Operations management agreements. The Company and MGM Resorts entered into the following agreements to provide for the ongoing operations of CityCenter:
| • | Hotel and Casino Operations and Hotel Assets Management Agreement – Pursuant to this agreement, MGM Resorts manages the operations of Aria and oversees the Mandarin Oriental component of CityCenter, which is managed by a third party. The Company pays MGM Resorts a fee equal to 2% of Aria’s revenue plus 5% of Aria’s EBITDA (as defined in the agreement) for services under this agreement. |
| • | Vdara Condo-Hotel Operations Management Agreement – Pursuant to this agreement, MGM Resorts manages the ongoing operations of Vdara Condo-Hotel. The Company pays MGM Resorts a fee equal to 2% of Vdara’s revenue and 5% of Vdara’s EBITDA (as defined in the agreement) for services under this agreement. |
| • | Retail Management Agreement – Pursuant to this agreement, the Company pays MGM Resorts an annual fee of $3 million related to Crystals. |
During the years ended December 31, 2016, 2015 and 2014, the Company incurred $43 million, $41 million and $38 million, respectively, related to the management fees discussed above. In addition, the Company reimburses MGM Resorts for costs, primarily
17
employee compensation, associated with its management activities. During the years ended December 31, 2016, 2015 and 2014, the Company incurred $387 million, $393 million and $380 million, respectively, for reimbursed costs of management services provided by MGM Resorts. As of December 31, 2016 and 2015, the Company owed MGM Resorts $77 million and $55 million, respectively, for management services and reimbursable costs, and such amounts included $7 million and $5 million, respectively, related to capitalized construction costs.

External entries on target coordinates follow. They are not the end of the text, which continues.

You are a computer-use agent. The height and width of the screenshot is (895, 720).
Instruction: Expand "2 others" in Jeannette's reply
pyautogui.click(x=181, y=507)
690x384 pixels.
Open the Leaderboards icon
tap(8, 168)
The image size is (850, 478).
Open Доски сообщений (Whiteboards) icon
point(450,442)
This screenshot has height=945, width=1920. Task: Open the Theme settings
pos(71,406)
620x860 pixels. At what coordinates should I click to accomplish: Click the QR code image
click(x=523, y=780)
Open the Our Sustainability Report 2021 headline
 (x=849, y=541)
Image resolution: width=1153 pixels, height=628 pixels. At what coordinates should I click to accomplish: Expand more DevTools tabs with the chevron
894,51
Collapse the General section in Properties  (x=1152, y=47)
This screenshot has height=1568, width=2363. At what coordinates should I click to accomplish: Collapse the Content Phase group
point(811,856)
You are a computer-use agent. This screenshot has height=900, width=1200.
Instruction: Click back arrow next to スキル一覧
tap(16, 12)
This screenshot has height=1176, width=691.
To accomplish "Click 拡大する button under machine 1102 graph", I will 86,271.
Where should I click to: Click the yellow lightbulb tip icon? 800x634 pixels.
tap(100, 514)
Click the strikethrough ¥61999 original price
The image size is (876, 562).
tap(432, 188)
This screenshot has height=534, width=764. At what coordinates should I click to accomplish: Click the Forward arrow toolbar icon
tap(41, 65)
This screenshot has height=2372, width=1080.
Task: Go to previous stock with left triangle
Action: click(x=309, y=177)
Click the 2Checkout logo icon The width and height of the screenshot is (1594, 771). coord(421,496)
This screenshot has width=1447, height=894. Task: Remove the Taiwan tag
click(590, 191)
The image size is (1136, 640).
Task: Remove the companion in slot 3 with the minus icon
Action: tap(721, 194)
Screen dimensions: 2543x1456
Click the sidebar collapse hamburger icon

Aircraft agreement. The Company has an agreement with MGM Resorts whereby MGM Resorts provides the Company the use of its aircraft on a time sharing basis. The Company is charged a rate that is based on Federal Aviation Administration regulations, which provides for reimbursement for specific costs incurred by MGM Resorts without any profit or mark-up. The Company reimbursed MGM Resorts $2 million, $2 million and $3 million for aircraft related expenses in the years ended December 31, 2016, 2015 and 2014, respectively.